## PROBLEM DETAILS
With the pictures omitted, set down exactly the lines from the one that contains "Click Donald J. Trump's red verified badge" through the last line of the data.

━━━ DATA SHOWN ━━━

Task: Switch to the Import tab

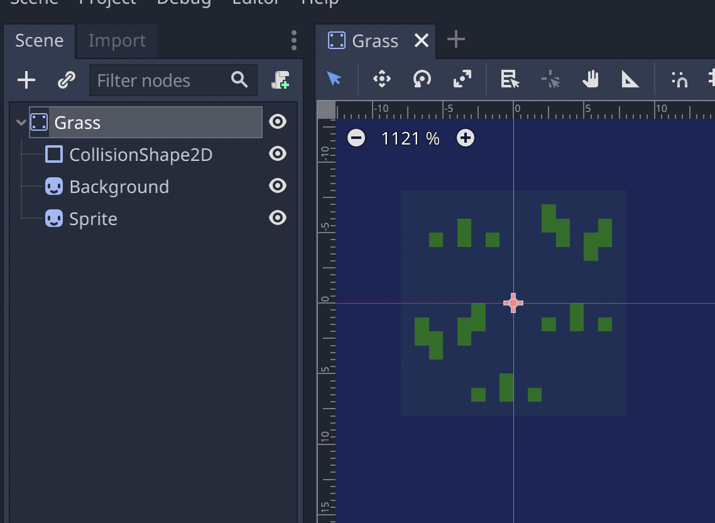Action: [x=116, y=41]
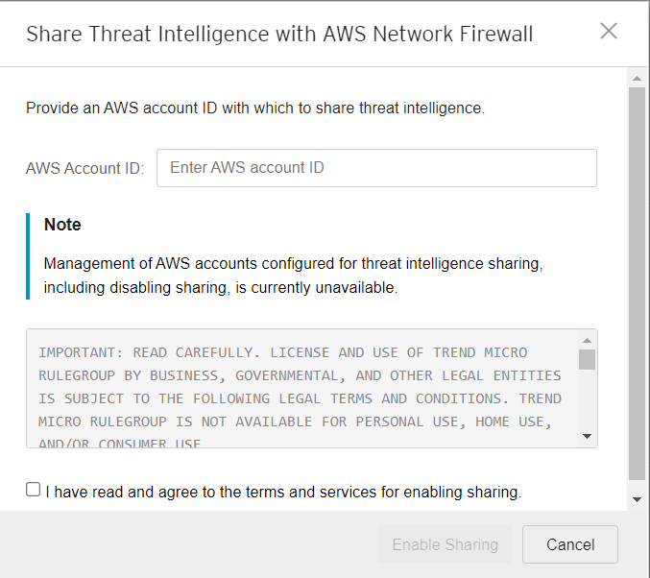Close the Share Threat Intelligence dialog

click(609, 31)
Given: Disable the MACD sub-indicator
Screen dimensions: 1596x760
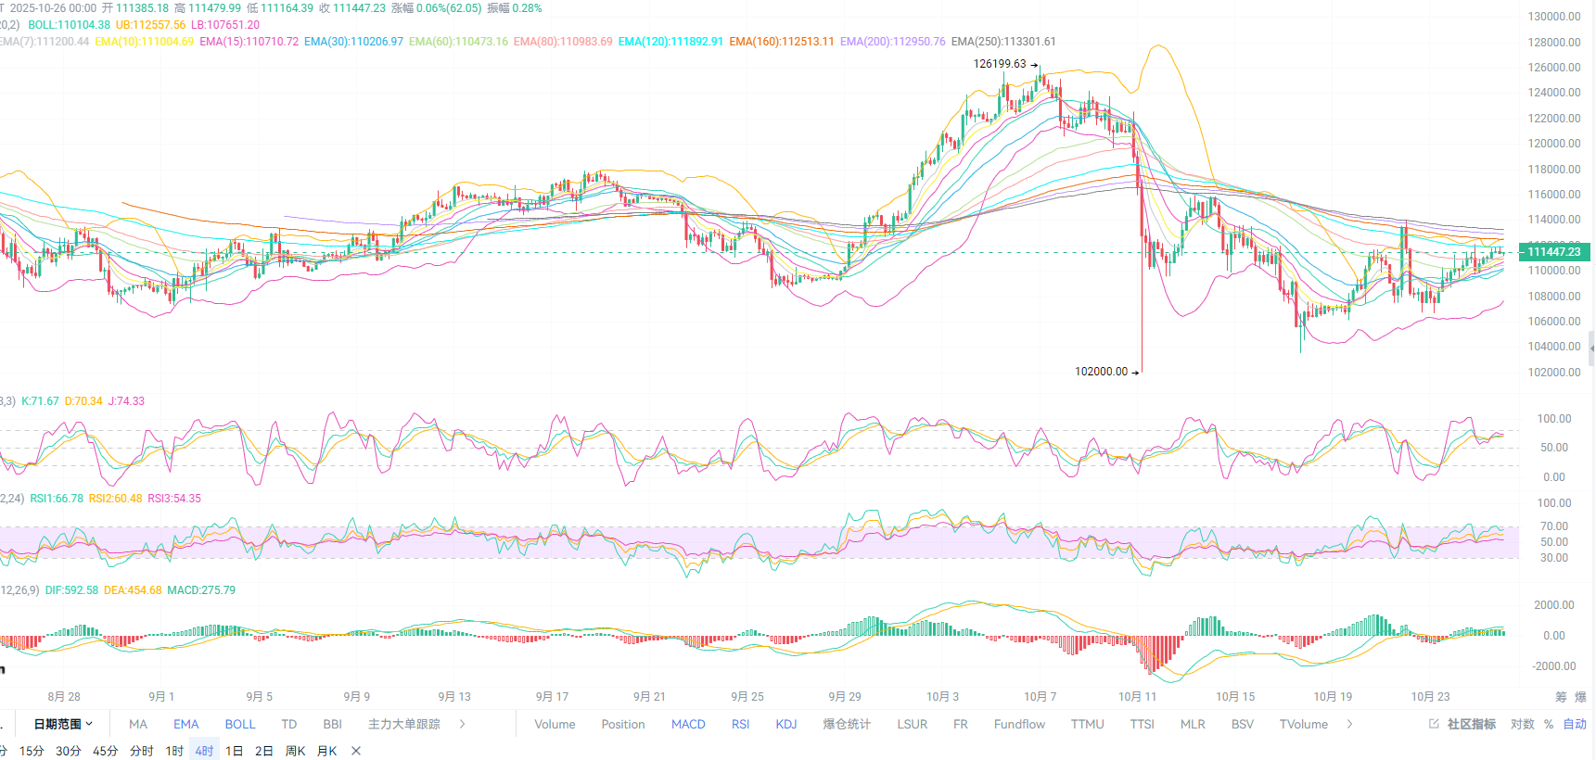Looking at the screenshot, I should (x=688, y=724).
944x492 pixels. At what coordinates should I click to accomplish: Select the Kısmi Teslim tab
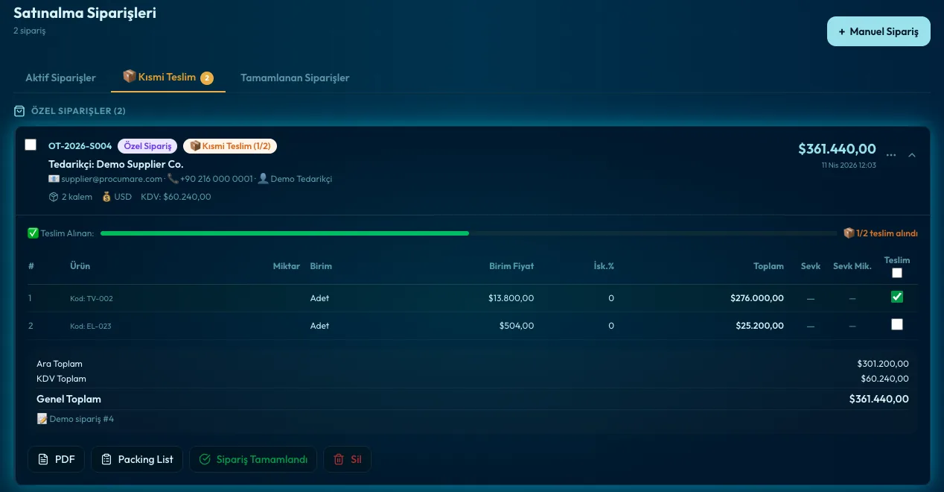coord(168,78)
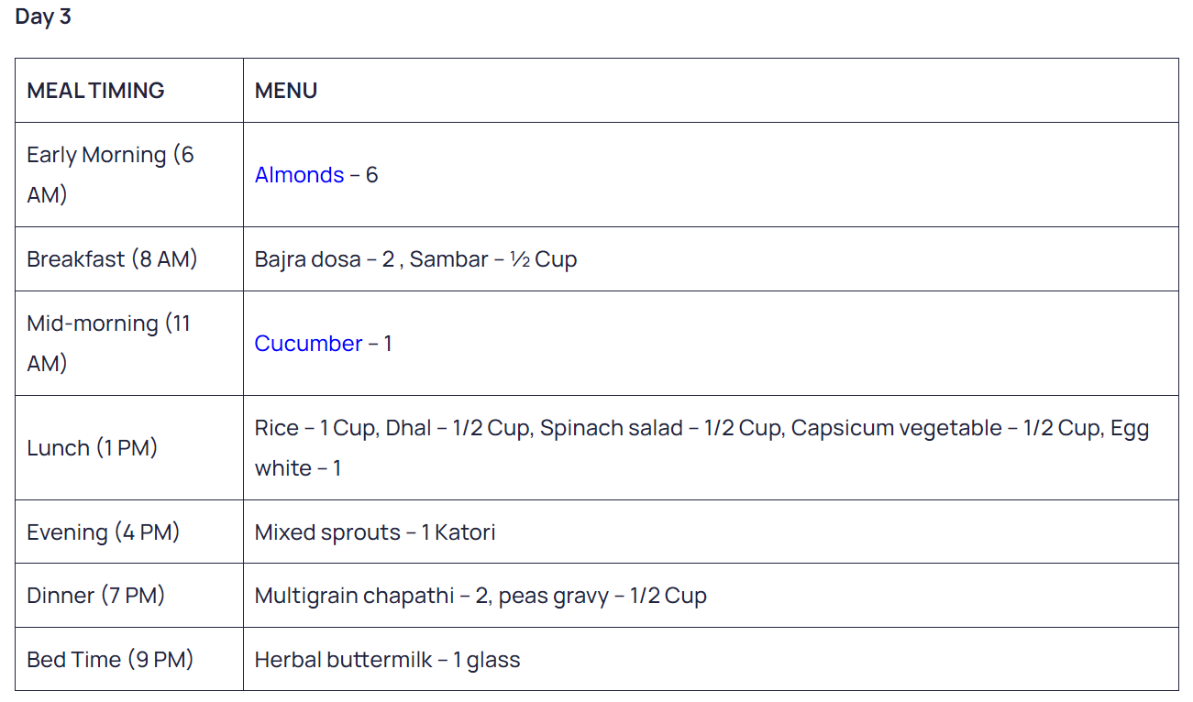1193x702 pixels.
Task: Select the Bajra dosa and Sambar menu text
Action: coord(416,259)
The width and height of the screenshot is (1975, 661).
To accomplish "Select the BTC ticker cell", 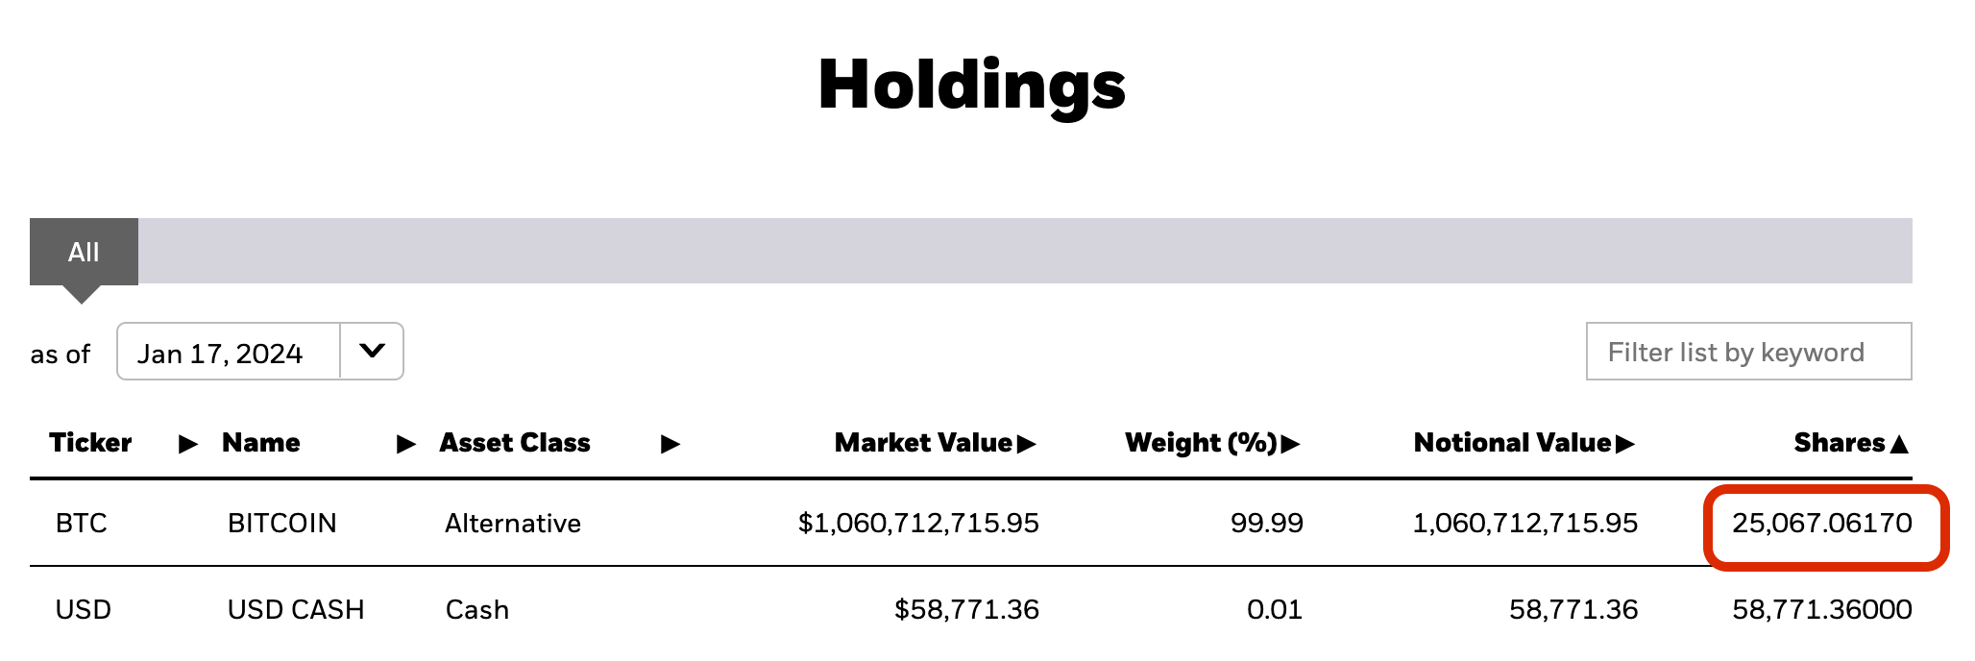I will point(82,524).
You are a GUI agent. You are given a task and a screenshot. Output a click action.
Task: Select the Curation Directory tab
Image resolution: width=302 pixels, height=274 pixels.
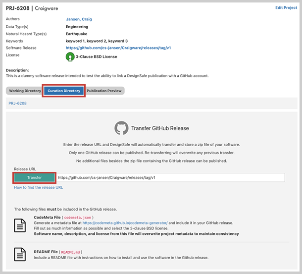pyautogui.click(x=64, y=91)

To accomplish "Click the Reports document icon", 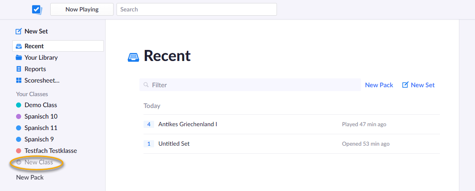I will 19,69.

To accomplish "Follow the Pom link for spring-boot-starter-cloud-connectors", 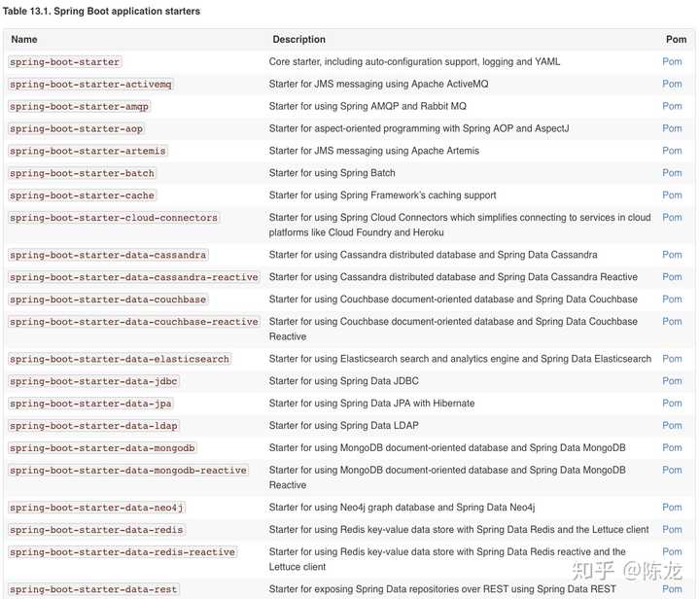I will (672, 218).
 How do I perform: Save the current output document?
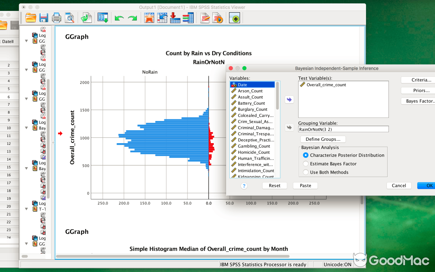tap(44, 17)
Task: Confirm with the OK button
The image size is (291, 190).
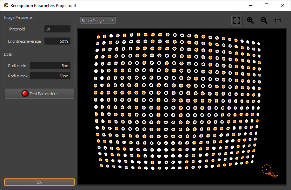Action: tap(39, 182)
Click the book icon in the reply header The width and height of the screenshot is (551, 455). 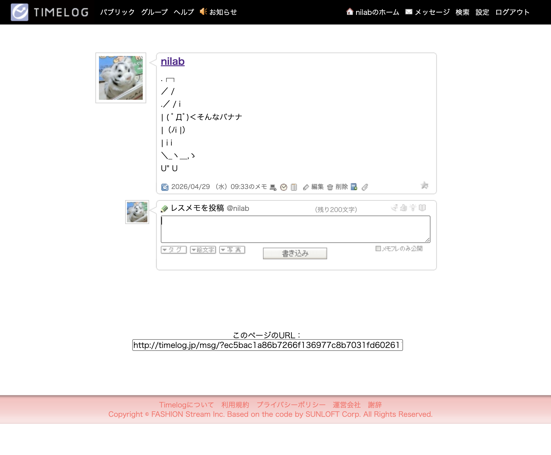click(x=422, y=208)
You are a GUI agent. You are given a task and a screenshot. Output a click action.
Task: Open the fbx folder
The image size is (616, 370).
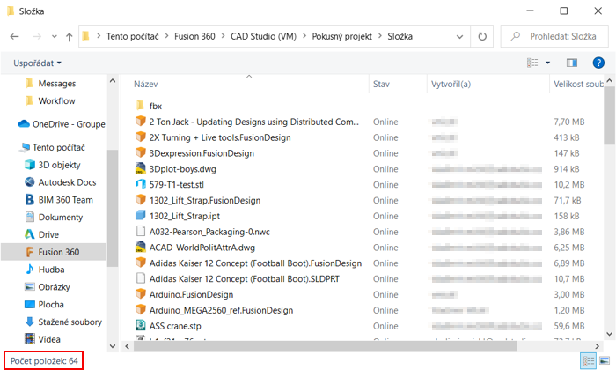[x=155, y=106]
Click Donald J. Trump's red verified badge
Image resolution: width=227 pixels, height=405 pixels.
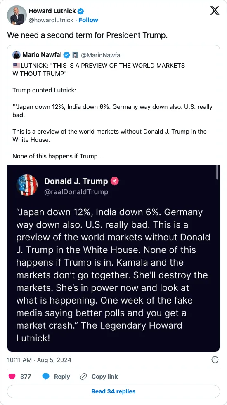click(x=115, y=181)
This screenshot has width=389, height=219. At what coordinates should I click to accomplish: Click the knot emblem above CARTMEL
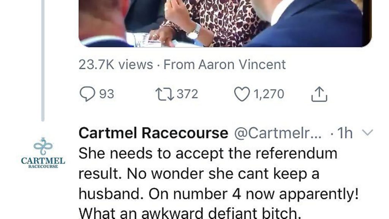click(x=43, y=146)
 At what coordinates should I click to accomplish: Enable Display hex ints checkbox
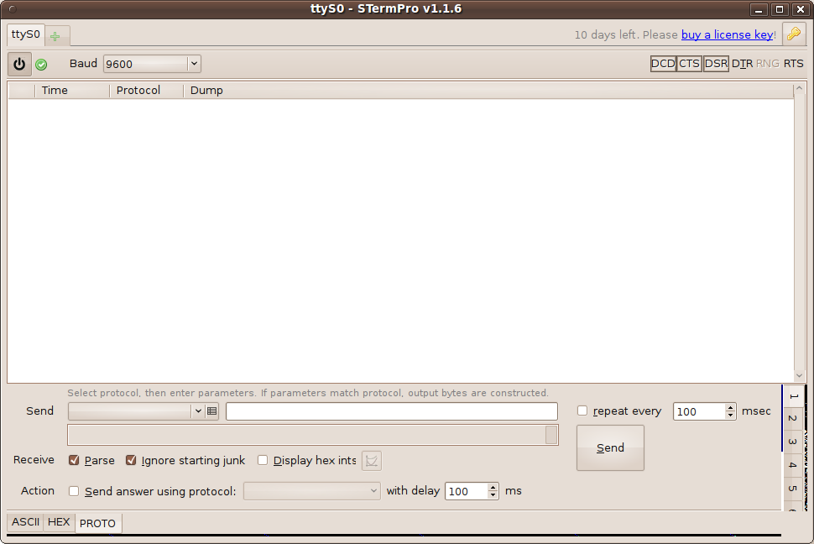coord(263,460)
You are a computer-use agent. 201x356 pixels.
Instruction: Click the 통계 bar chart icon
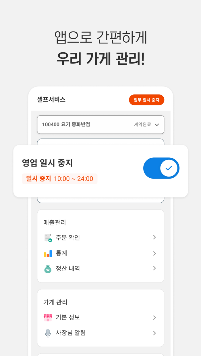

━━━

## RESULT OF THIS TASK
Click Donald J. Trump's red verified badge
Image resolution: width=227 pixels, height=405 pixels.
click(x=115, y=181)
This screenshot has width=389, height=219. At what coordinates should I click to accomplish: Click the knot emblem above CARTMEL
click(x=43, y=146)
 At what coordinates should I click to accomplish: Enable Display hex ints checkbox
coord(263,460)
You are a computer-use agent. 201x356 pixels.
Instruction: Click the 통계 bar chart icon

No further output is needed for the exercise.